Thanks for the links, Bruce. The first one in particular is one that I keep coming back around to and each time I read it I get something different out of it. This last read after you mentioned it in your comment comes after reading RESTful Web Services, which brought a whole new meaning to "linked data" served up through a REST architectural style.

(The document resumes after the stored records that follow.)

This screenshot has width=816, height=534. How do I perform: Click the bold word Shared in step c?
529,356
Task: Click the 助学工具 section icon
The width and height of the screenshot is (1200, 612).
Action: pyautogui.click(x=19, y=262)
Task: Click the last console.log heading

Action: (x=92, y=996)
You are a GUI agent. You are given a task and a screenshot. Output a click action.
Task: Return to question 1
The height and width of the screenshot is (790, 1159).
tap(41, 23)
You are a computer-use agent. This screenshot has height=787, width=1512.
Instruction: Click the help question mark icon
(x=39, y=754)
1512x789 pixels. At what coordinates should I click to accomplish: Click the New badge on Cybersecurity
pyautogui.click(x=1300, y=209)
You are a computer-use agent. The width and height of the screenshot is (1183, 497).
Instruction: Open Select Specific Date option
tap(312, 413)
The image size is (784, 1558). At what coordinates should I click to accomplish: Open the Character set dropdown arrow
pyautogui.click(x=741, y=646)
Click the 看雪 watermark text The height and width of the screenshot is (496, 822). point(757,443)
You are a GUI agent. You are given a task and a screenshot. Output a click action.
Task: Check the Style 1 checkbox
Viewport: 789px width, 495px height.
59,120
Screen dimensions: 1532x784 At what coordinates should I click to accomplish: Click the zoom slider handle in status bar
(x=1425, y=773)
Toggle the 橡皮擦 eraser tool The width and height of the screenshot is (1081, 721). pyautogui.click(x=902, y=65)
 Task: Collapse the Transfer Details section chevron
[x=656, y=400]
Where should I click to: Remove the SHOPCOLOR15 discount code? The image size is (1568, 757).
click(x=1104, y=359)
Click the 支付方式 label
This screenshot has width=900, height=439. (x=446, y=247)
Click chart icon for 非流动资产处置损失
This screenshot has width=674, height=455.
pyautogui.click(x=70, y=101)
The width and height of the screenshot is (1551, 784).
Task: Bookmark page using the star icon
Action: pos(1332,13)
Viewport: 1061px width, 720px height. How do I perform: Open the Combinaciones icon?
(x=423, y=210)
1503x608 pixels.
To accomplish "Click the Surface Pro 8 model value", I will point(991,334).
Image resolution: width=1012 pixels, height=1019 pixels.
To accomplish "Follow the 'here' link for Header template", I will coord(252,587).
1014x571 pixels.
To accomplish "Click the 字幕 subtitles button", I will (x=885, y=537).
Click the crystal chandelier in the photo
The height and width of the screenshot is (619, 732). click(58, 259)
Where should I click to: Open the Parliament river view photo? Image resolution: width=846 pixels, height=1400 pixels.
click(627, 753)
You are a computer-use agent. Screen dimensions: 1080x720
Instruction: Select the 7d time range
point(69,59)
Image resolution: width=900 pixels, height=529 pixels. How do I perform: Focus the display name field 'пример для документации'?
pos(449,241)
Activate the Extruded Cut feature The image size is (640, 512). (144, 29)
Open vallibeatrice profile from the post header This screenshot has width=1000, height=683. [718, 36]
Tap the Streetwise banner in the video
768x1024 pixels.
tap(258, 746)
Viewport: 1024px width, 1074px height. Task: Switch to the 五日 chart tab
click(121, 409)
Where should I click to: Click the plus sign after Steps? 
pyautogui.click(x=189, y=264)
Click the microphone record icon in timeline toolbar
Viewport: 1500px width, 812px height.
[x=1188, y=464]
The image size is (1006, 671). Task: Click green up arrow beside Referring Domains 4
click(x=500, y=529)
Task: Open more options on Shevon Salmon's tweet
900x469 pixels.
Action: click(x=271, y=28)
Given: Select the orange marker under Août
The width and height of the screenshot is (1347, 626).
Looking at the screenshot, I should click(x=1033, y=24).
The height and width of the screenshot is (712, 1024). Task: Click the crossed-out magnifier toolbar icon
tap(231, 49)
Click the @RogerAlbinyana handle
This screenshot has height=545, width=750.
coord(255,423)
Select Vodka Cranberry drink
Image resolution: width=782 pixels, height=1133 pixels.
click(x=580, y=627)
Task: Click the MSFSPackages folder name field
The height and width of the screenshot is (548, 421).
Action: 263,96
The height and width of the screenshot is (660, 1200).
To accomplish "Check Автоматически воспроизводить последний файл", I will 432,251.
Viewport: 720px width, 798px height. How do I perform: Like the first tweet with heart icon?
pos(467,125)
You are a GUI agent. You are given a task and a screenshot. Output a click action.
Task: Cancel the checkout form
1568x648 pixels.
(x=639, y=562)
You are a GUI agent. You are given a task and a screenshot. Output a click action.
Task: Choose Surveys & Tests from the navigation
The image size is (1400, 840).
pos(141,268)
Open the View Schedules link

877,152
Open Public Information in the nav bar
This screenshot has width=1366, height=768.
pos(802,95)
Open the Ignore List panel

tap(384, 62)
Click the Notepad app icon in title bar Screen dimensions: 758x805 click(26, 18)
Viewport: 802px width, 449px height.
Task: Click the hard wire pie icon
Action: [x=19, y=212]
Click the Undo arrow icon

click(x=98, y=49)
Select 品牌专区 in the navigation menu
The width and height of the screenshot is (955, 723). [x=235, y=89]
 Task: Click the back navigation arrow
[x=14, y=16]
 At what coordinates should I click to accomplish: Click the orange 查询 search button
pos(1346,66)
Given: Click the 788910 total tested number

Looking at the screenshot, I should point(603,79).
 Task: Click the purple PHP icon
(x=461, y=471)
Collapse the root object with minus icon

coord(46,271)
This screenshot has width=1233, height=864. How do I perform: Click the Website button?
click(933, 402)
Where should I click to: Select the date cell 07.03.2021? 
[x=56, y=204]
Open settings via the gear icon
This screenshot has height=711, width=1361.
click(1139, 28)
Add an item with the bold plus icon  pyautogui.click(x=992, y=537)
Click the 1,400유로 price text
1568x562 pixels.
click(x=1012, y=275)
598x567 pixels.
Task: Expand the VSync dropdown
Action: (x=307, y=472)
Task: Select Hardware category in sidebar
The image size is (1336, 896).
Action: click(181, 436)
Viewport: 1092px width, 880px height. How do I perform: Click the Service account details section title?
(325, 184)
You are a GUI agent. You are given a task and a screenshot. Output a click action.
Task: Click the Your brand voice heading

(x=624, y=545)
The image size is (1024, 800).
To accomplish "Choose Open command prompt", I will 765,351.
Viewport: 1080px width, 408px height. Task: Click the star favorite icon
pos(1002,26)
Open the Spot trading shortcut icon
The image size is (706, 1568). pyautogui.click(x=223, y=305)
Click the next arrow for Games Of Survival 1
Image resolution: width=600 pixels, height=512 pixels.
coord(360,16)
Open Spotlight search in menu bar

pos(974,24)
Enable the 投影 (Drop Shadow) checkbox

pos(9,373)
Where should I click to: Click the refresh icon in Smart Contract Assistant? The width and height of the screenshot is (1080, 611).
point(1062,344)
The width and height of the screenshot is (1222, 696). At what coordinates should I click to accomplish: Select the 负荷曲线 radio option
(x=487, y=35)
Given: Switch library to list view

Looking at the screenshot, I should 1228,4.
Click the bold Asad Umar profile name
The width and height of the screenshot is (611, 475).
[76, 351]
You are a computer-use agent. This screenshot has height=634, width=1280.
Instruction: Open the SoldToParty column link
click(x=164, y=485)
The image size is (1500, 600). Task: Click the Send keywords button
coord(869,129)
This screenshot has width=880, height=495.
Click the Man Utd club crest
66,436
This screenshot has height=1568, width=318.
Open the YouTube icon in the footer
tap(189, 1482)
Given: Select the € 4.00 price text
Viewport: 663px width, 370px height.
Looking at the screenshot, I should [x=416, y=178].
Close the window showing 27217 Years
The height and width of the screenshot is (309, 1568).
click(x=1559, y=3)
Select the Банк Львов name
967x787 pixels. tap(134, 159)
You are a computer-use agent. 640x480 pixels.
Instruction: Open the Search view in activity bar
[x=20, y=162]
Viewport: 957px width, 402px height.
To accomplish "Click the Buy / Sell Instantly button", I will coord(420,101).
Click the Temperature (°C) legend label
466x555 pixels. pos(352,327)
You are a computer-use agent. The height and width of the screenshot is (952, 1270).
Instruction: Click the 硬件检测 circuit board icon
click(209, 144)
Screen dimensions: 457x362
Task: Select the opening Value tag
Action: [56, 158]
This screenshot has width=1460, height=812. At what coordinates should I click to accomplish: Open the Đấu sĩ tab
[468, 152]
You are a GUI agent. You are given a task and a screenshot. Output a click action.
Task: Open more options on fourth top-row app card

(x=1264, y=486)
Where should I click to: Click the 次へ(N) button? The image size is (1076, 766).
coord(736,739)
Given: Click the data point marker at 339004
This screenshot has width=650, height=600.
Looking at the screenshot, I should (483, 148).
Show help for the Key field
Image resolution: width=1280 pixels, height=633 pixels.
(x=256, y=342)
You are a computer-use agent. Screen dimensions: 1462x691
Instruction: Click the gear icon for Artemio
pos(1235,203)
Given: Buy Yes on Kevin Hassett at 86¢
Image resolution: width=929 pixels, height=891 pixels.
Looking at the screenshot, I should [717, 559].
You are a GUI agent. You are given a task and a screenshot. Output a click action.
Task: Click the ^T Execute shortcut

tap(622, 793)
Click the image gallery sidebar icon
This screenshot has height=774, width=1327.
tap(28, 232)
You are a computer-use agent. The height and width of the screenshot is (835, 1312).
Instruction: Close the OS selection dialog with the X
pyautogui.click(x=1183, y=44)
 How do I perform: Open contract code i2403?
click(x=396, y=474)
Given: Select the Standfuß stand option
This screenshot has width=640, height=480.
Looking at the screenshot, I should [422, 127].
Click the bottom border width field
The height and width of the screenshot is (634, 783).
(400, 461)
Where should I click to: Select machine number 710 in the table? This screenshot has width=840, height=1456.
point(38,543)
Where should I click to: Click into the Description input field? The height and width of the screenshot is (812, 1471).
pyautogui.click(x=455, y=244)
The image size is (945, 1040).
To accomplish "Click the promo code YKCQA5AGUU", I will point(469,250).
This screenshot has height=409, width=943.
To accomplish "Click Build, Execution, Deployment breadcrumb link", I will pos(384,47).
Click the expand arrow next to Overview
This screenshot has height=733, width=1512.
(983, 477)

To Dan's original question, a tipping point does seem to have been reached, at least among those at the leading edge of the library profession. (I shudder to think about those still coming to terms with the fact that MARC is not the end-all, be-all of descriptive formats.) I, for one, seem to be in about the same position as Dan in trying to make sense of it all.

as good a time as any

It's nice to see you blogging about this Dan. One of the essential things for me that came out of being part of the unapi effort was the importance of understanding HTTP status codes, content-negotiation, URIs, REST, and web architecture in general. At the end of the day I think understanding how people generally think about the architecture of the web, and how the various pieces in the standards jigsaw puzzle fit together is really important. So I'd recommend reading AWWW to anyone who has an interest in learning about semantic web technologies, but doesn't know where to start.

I think the links Bruce posted for understanding RDF are good ones. A few months ago there was some discussion about establishing a discussion list for semantic web technologies in libraries (a counterpart to xml4lib if you will) ... but in the end nobody did anything. I think the inaction was the result of wanting to see things percolate a bit longer. Perhaps now is a better time? I'm kind of undecided. One of the benefits to a little niche discussion list is that it helps library folks get their feet wet, without having to dive into the big. sometimes overwhelming discussions going on. Also, the issues that come up are rooted in the library domain, so they are more understandable to people that are new to a set of technologies. The downside is that participants don't engage with the wider discussion going on about information technologies in general, there isn't enough cross-fertilization of ideas, wheels are reinvented, there isn't enough exposure, etc...

As for whether it's important to understand semweb technologies: the code4libcon 2008 lineup and the OAI-ORE effort are good indicators that it's important. code4libcon presentations are chosen by anyone who cares to vote, and as such are one of the better barometers we have for measuring what's important to library technologists. I count at least 4 out of 22 talks that are explicitly about semantic web technologies, and I suspect that at least another and perhaps a keynote or two will mention them.

OAI-ORE on the other hand represents the work of a tight knit cabal of digital library technology standards leaders. The recently released data model, vocabulary and Atom profile are deeply informed by semantic web technologies such as RDF, RDFS, OWL and web architecture concepts such as URIs, conneg, autodiscovery, etc. So I think based on these two points it's possible to triangulate that at least an understanding of the basics of RDF and web architecture is a valuable thing to have.

That being said, I think you have it already :-) I prefer to look at semantic web technologies as a fine wine that's been taking some time to age rather than the Kool Aid that you gotta drink this year.

You're not alone!

I was in an email exchange recently with one of the librarians here at University of Mary Washington about similar things. She asked:

Ten years ago, I wanted to know enough about cataloging to be a better searcher (and to teach students to be better searchers) but I didn't want to make a career as a cataloger. Now, I want to understand the concepts behind, say, RDF, for the same reasons. . . but I'll leave it to better men than I am, Gunga Din, to employ RDF day in and day out. From those of you who already grasp the SemWeb and its tools, I would be grateful for an opinion: Is that a workable stance for a "new librarian?"

My response was a resounding "yes!" followed by many paragraphs, the gist of which is that eventually (soon?), a little knowledge of RDF will help you understanding the inner workings of the tools you'll use, but in general all that RDF (and head-hurting OWL!) will be happily hidden from the user.